/---

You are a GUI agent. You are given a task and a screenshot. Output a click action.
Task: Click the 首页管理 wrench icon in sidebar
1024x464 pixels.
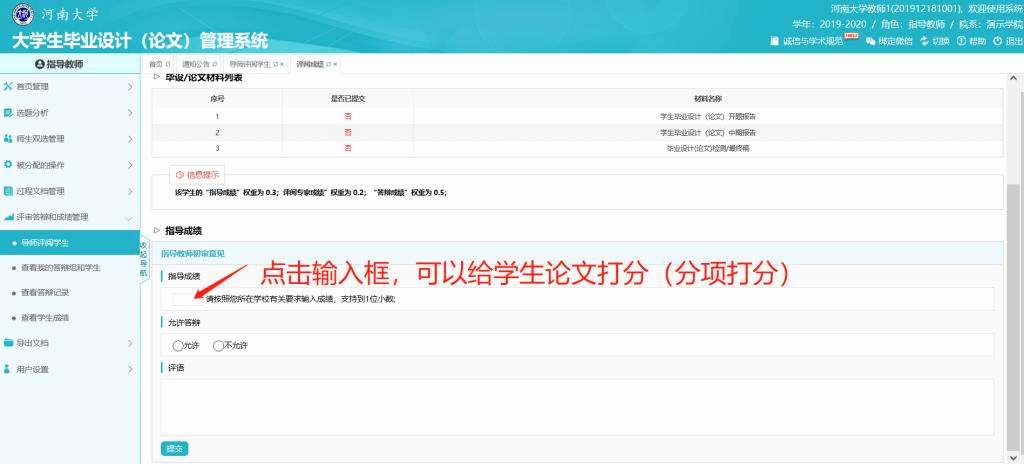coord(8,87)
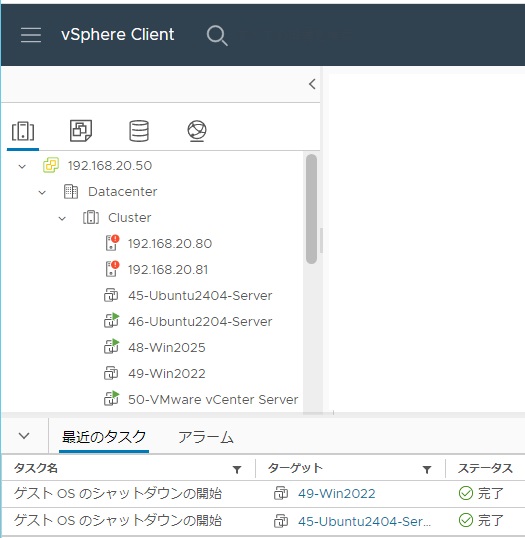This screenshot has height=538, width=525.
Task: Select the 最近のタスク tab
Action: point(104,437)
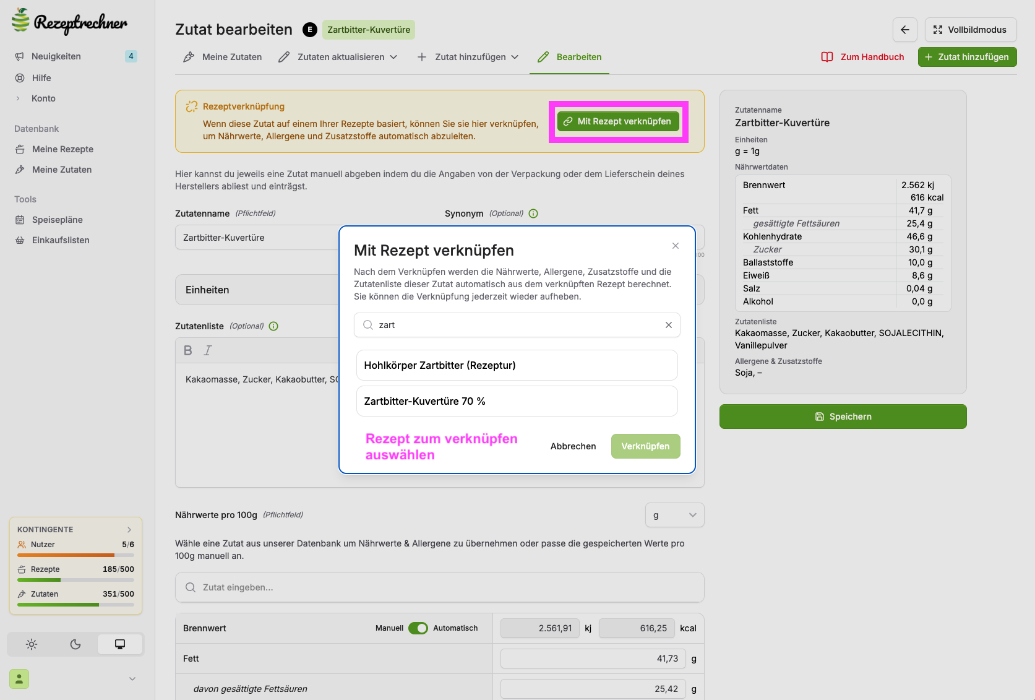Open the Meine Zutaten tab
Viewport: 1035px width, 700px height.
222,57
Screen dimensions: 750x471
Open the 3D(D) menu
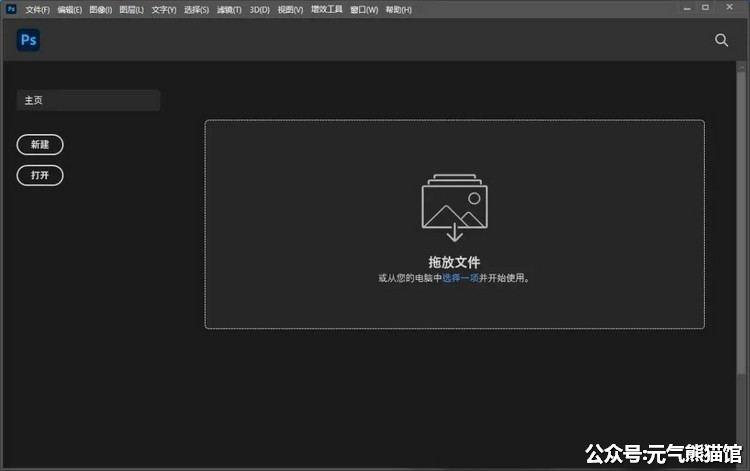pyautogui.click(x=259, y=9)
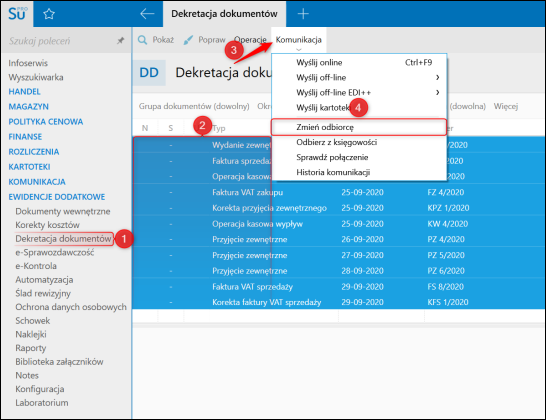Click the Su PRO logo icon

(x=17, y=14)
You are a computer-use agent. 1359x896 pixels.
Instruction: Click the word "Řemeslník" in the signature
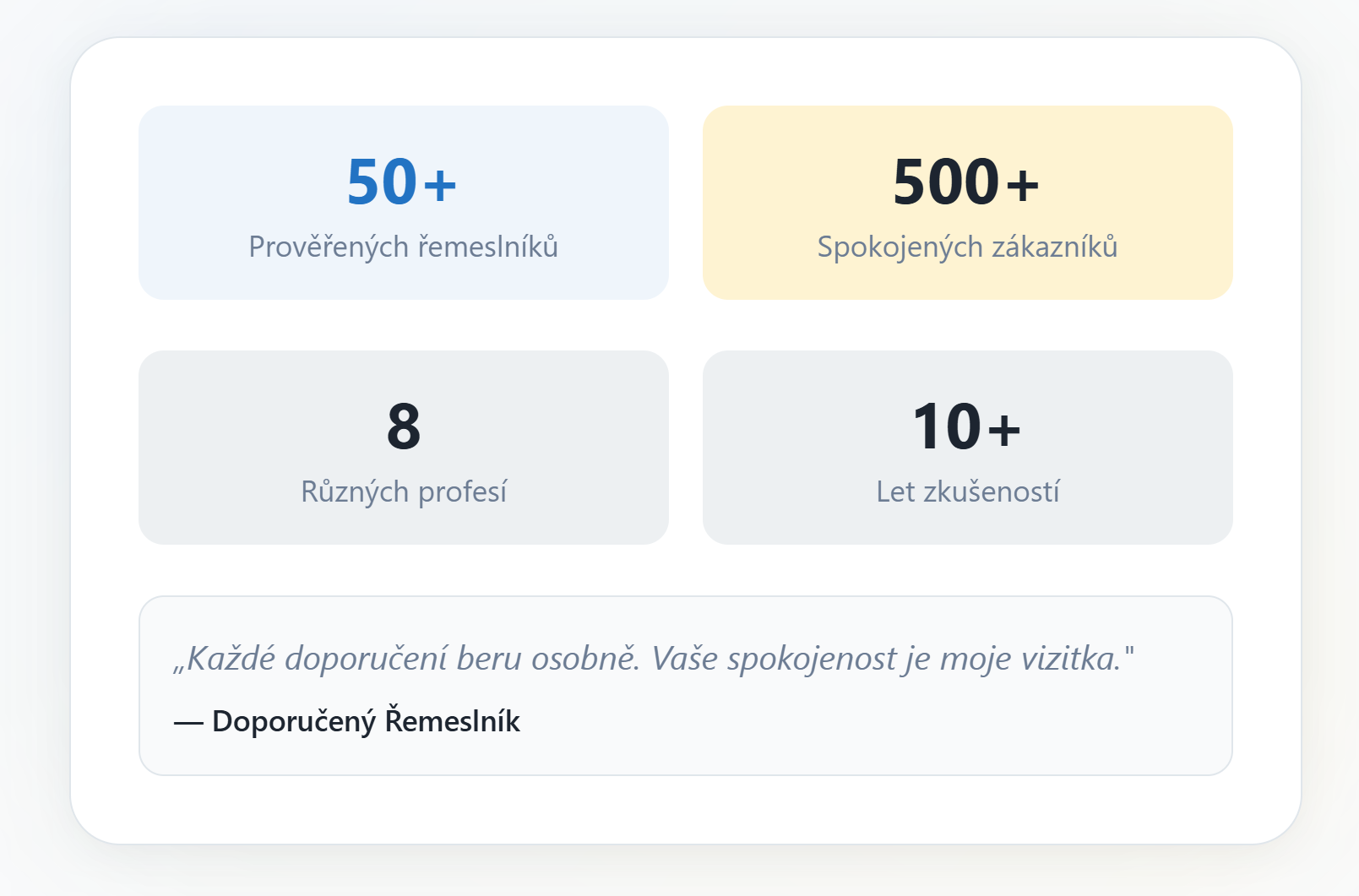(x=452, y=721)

\---
/---

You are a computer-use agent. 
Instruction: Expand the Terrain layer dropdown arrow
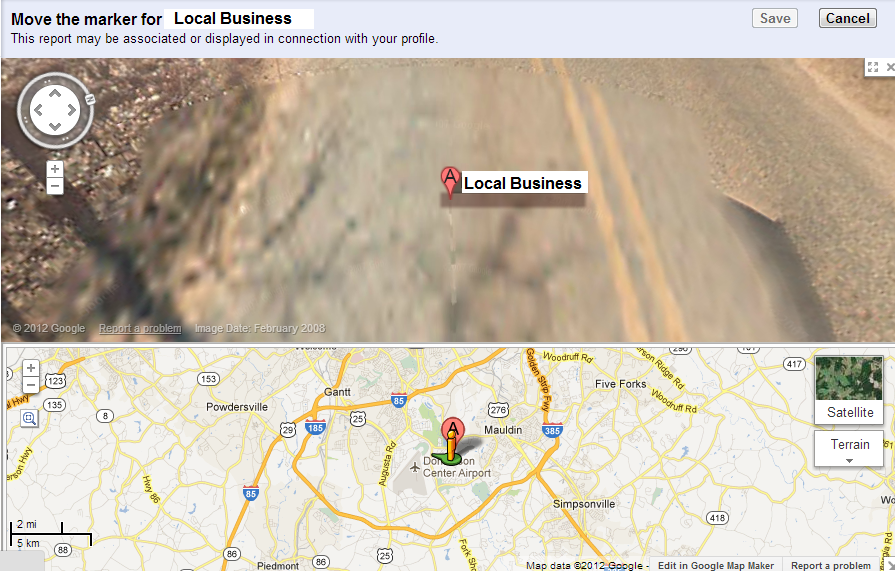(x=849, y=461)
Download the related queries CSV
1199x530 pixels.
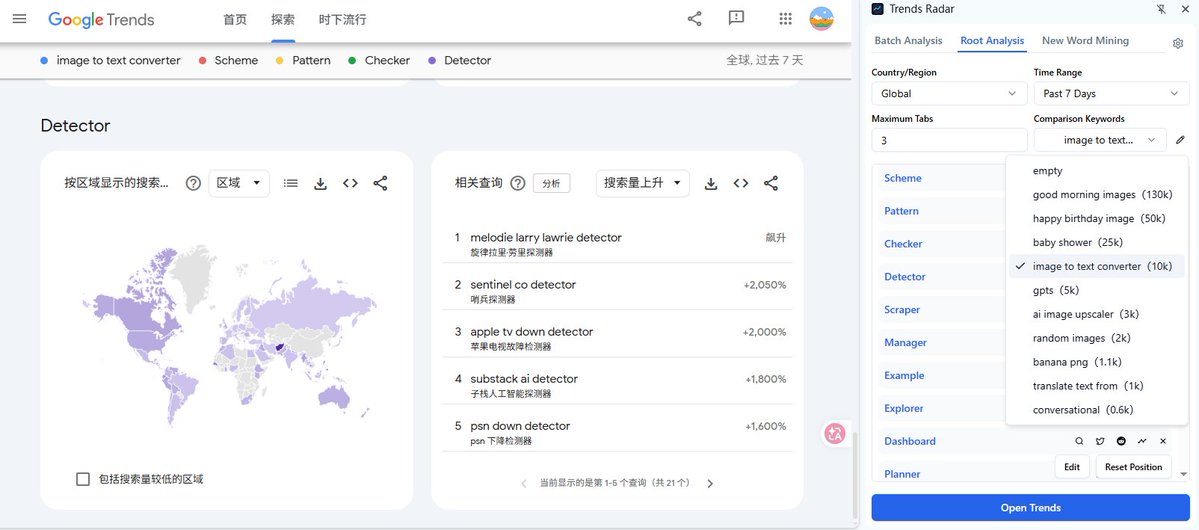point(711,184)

\---

EXERCISE DESCRIPTION: Convert the material, starting at the line containing "You are a GUI" and ending with the line containing "(x=452, y=721)", into a Markdown table with the columns n and Line, one numbered row per line and no rows for blank lines. Leave the pictures out of the table.

ANSWER IN FULL:
| n | Line |
|---|---|
| 1 | You are a GUI agent. You are given a task and a screenshot. Output a click action. |
| 2 | Task: Click the 首页管理 wrench icon in sidebar |
| 3 | 1024x464 pixels. |
| 4 | coord(8,87) |
| 5 | This screenshot has height=538, width=525. |
| 6 | Task: Select the 最近のタスク tab |
| 7 | Action: point(104,437) |
| 8 | Open the Meine Zutaten tab |
| 9 | Viewport: 1035px width, 700px height. |
| 10 | 222,57 |
| 11 | Screen dimensions: 750x471 |
| 12 | Open the 3D(D) menu |
| 13 | pyautogui.click(x=259, y=9) |
| 14 | Click the Su PRO logo icon |
| 15 | (x=17, y=14) |
| 16 | You are a computer-use agent. 1359x896 pixels. |
| 17 | Instruction: Click the word "Řemeslník" in the signature |
| 18 | (x=452, y=721) |